Data for processing Start Marker

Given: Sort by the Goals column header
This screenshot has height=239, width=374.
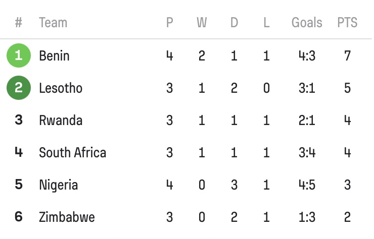Looking at the screenshot, I should click(x=307, y=23).

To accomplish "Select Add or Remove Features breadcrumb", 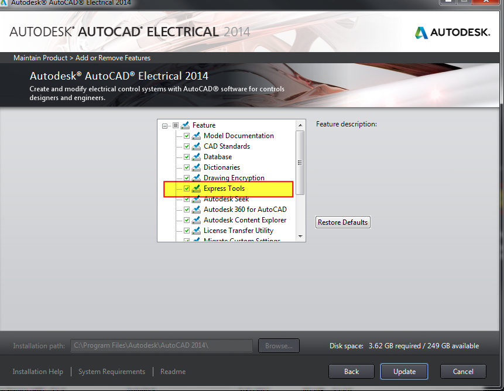I will pos(113,57).
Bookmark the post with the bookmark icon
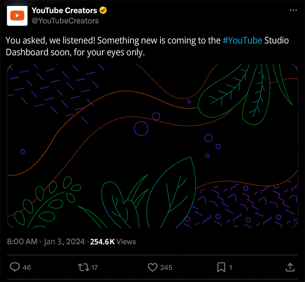 (x=221, y=267)
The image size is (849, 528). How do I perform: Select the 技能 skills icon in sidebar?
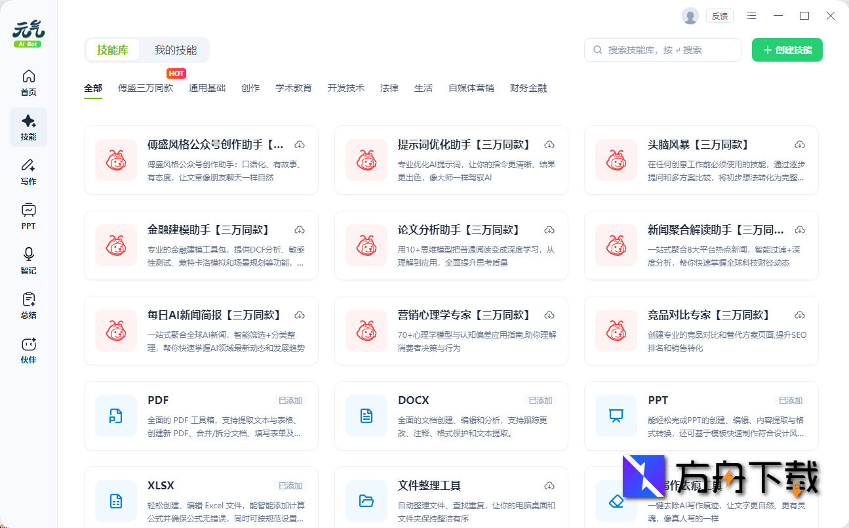coord(28,127)
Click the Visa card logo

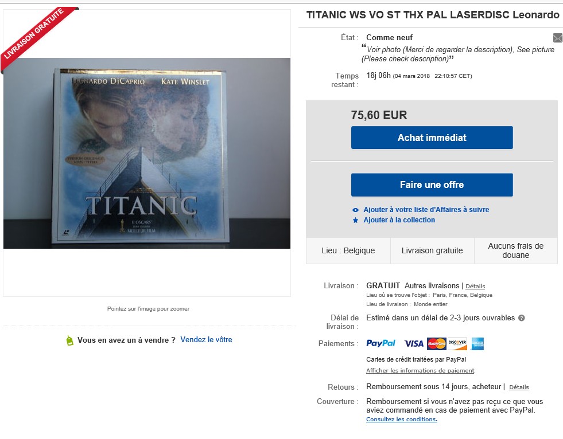(x=414, y=344)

Data for processing End Marker

Exactly as written, set down the lines from the line holding "The image size" to the last line of the data, both ends included, pictures excluded.

Response below »
The image size is (849, 528). How do I perform: Select the 技能 skills icon in sidebar?
coord(28,127)
Click the Visa card logo

(x=414, y=344)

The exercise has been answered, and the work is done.